Dans l’attente de l’Esprit qui fait de nous un seul être avec le Christ

Newton avait raison : dans notre vie, tout est attiré vers le bas. On a beau faire des efforts, on a beau s’élever l’espace d’un moment vers des sommets d’amour de Dieu et de contemplation, ça se termine toujours par un retour au sol. On part bien, on a de bonnes résolutions, et puis la fatigue, ou la lassitude, ou les histoires de famille (quand ce ne sont pas les enfants, ce sont les parents), ou je-ne-sais-quoi encore réduit comme à néant nos beaux efforts et nos belles réussites. Newton avait raison : dans notre vie tout fini toujours par retomber. Et le démon aime tant à nous le rappeler pour nous décourager : il n’y a pas un homme qui peut se vanter d’être fixé définitivement dans le bien.

Mais aujourd’hui, justement, Newton a tort. Jésus Christ est au Ciel. Jésus Christ est monté et il ne retombera pas. Aujourd’hui, le Seigneur est monté au Ciel pour y siéger. Ce n’est pas un petit passage transitoire, comme un astronaute qui fait quelques rotations en orbite avant de retourner sur le plancher des vaches, mais c’est une situation définitive. Il siège à jamais.

Et pour nous, cette Ascension de Jésus est notre grande espérance. Oui, il est possible pour un homme d’avoir une place au Ciel. Oui, Dieu veut nous y accueillir. Cela semblait impossible – comment un homme avec sa faiblesse pourrait entrer dans ce lieu si parfait ? – et Dieu l’a fait. Notre Seigneur, a pris notre nature avec sa faiblesse et l’a faite entrer dans la gloire de Dieu.
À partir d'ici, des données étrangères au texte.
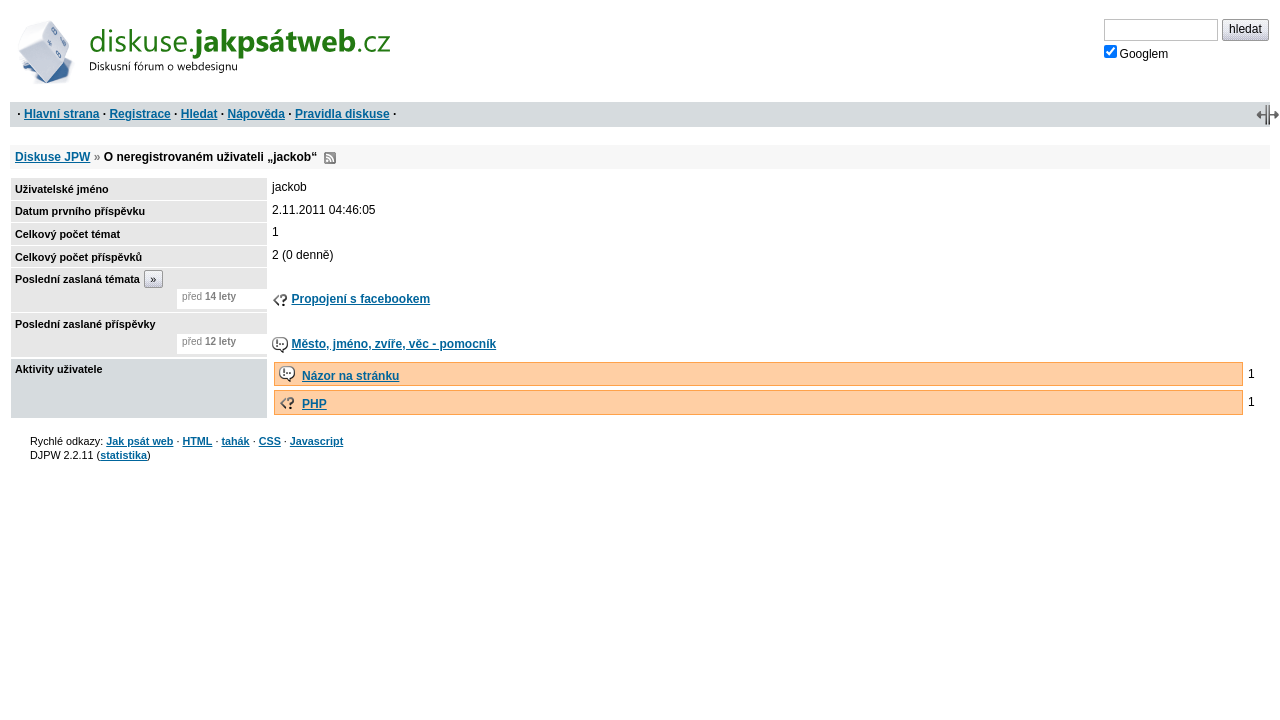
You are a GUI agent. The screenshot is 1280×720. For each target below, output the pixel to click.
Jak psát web (139, 441)
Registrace (139, 114)
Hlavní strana (61, 114)
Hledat (199, 114)
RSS (330, 158)
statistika (123, 455)
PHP (314, 404)
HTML (197, 441)
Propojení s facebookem (360, 299)
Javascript (316, 441)
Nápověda (256, 114)
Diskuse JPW (52, 157)
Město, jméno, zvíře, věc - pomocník (393, 344)
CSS (270, 441)
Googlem (1136, 53)
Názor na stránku (350, 376)
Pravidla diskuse (342, 114)
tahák (235, 441)
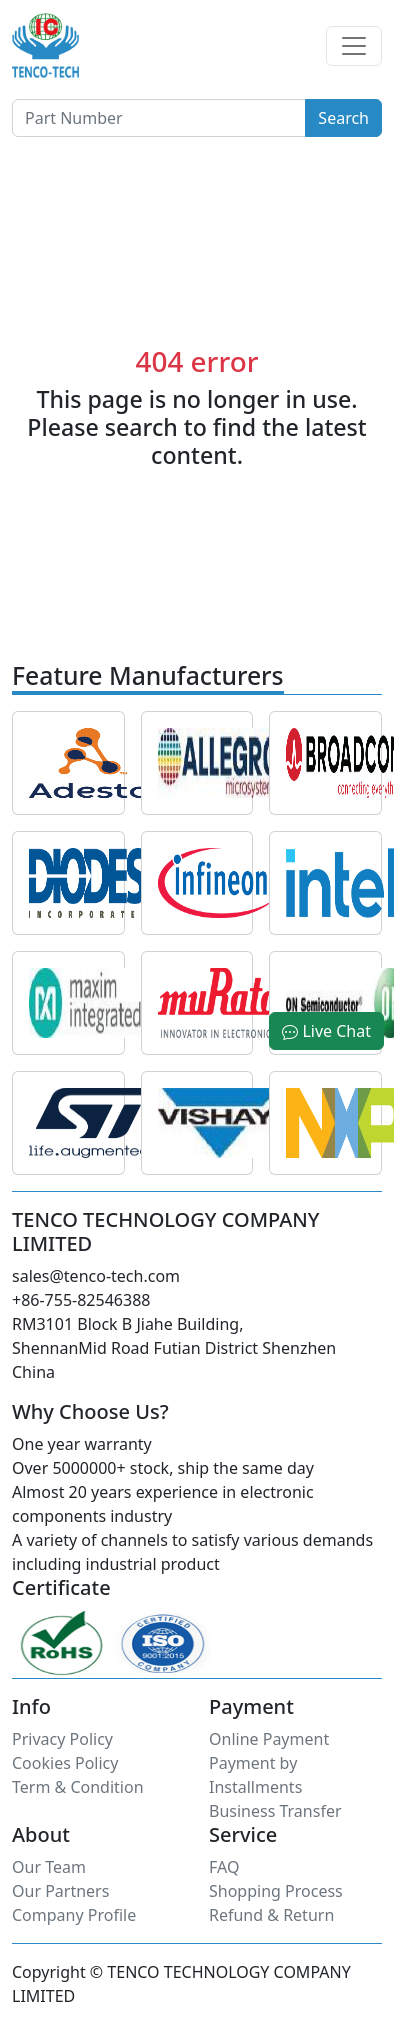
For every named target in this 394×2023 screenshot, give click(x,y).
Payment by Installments (255, 1775)
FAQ (224, 1867)
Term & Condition (78, 1787)
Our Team (49, 1867)
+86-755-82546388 (81, 1300)
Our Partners (60, 1891)
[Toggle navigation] (354, 46)
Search (343, 118)
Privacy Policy (62, 1739)
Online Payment (269, 1739)
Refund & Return (271, 1915)
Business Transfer (275, 1811)
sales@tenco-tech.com (96, 1276)
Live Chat (326, 1031)
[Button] (159, 118)
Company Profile (74, 1915)
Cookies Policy (65, 1763)
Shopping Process (276, 1891)
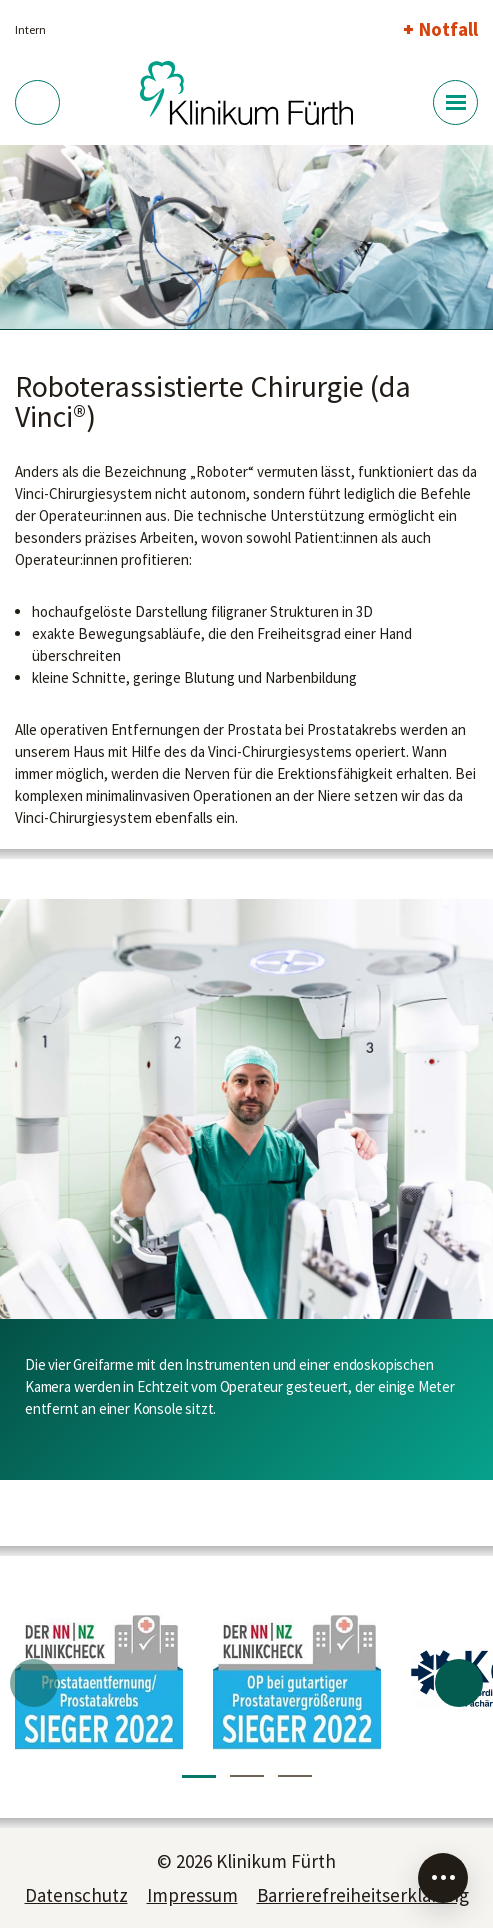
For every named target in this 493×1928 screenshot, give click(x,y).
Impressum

L’Ascension du Seigneur est notre grande espérance : si Dieu l’a fait pour un homme, il peut le faire pour chacun de nous.

Il peut le faire. Mais est-ce qu’il va le faire ? Parce que c’est bien beau que le Christ soit au Ciel, mais nous, dans notre vie, qu’est-ce que ça change ? Pour l’instant, on en voit surtout un inconvénient : c’est que nous ne voyons plus Jésus. L’Ascension du Christ est une fête magnifique pour le Christ, mais pour nous c’est une fête qui est comme incomplète, un événement qui appelle une autre intervention de Dieu.

C’est justement, c’est ce que S. Paul dit aux Éphésiens : ce pouvoir déployé dans le Christ au jour de sa Résurrection et de son Ascension, Dieu le déploie aussi dans notre vie. Dieu veut faire en nous ce qu’il a fait dans le Christ. Et même plus précisément, ce qu’il a fait dans le Christ rejaillit sur notre vie.

Comment cela est-il possible ? C’est ce que produit l’Esprit Saint. Cette force que Jésus a promise à ses disciples juste avant son Ascension, c’est elle, c’est cet Esprit divin qui est descendu sur nous et qui nous relie au Christ, qui fait de nous un seul être avec lui. Ainsi, nous sommes membres du Corps du Christ. Le Christ est la tête dont nous sommes le corps. Même si nos pieds touchent encore bien la Terre, notre Tête est au Ciel et nous y sommes donc aussi. C’est bien la promesse de Jésus : « Je suis avec vous tous les jours jusqu’à la fin du monde ». Jésus est avec nous. Nous sommes avec Jésus. Jésus est au Ciel, nous sommes donc en contact avec le Ciel.

Cet Esprit, nous l’avons déjà reçu et nous le recevons encore (dans chaque sacrement, par exemple), mais sans cesse, on le demande et on le redemande parce qu’il nous est tellement nécessaire pour relier notre vie à celle du Christ. Et on le demande plus particulièrement en ces jours où nous nous mettons au diapason des apôtres qui ont attendu l’Esprit Saint pendant dix jours en priant. Comme pour eux, pour nous aussi, c’est aujourd’hui le début d’une dizaine de jours de retraite pour demander l’Esprit Saint et nous préparer à le recevoir à la Pentecôte. C’est le moment idéal pour le prier chaque jour (en famille par exemple).

Heureux serons-nous si nous savons profiter de ces jours pour invoquer l’Esprit Saint et faire grandir en notre cœur le désir de le recevoir ! Le Seigneur saura bien combler une telle prière.